If the Joker’s philosophies coincide with the forces of reality that the Inquisitor seeks to arrest, then there is no doubt Batman represents the Inquisitor. To what lengths must they go to reestablish order?

Before we get in to this, a brief historical detour is in order (don’t worry, it will be brief). Dostoevsky was a notorious anti-Catholic Chauvinist. In fact, he often used his characters as mouth pieces to express his frustration with the Church (most obviously in The Idiot). Dostoevsky strongly believed that the Catholic Church succumbed to the third temptation of Christ by creating an empire and proclaiming themselves rulers of the earth.

Now consider the setting of Ivan Karamazov’s poem- the Inquisition. It would be the understatement of the century for me to label the Inquisition as morally heinous, but let’s leave it at that- no further elaboration necessary.

Like the Inquisitor, Batman must also commit an abhorrent act to ensure the re-establishment of order in Gotham.

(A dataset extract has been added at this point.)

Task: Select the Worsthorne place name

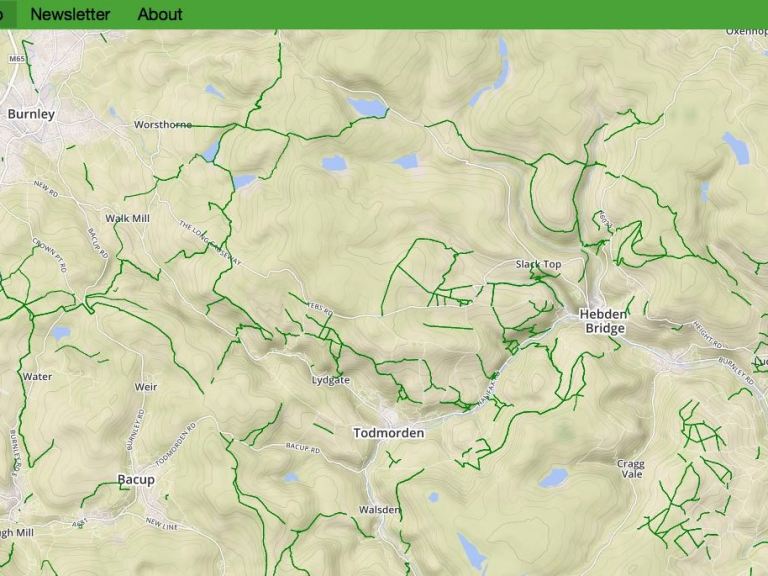Action: 163,124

Wayne: “I’ve seen now what I would have to become to stop a man like him”

Sonar

Thus, Batman erects a machine that effectively monitors everyone in the city, stripping them of their privacy, and, potentially, their freedom. Just as the Inquisition places the beliefs of the masses at the judgment of the Inquisitor, the sonar machine has the capability to place the privacy of Gotham’s entire population at the mercy of one man. Even Morgan Freeman condemns the existence of the machine- and who doesn’t agree with Morgan Freeman? He’s always such a nice guy.

Fox: “This is wrong… no one should have that kind of power”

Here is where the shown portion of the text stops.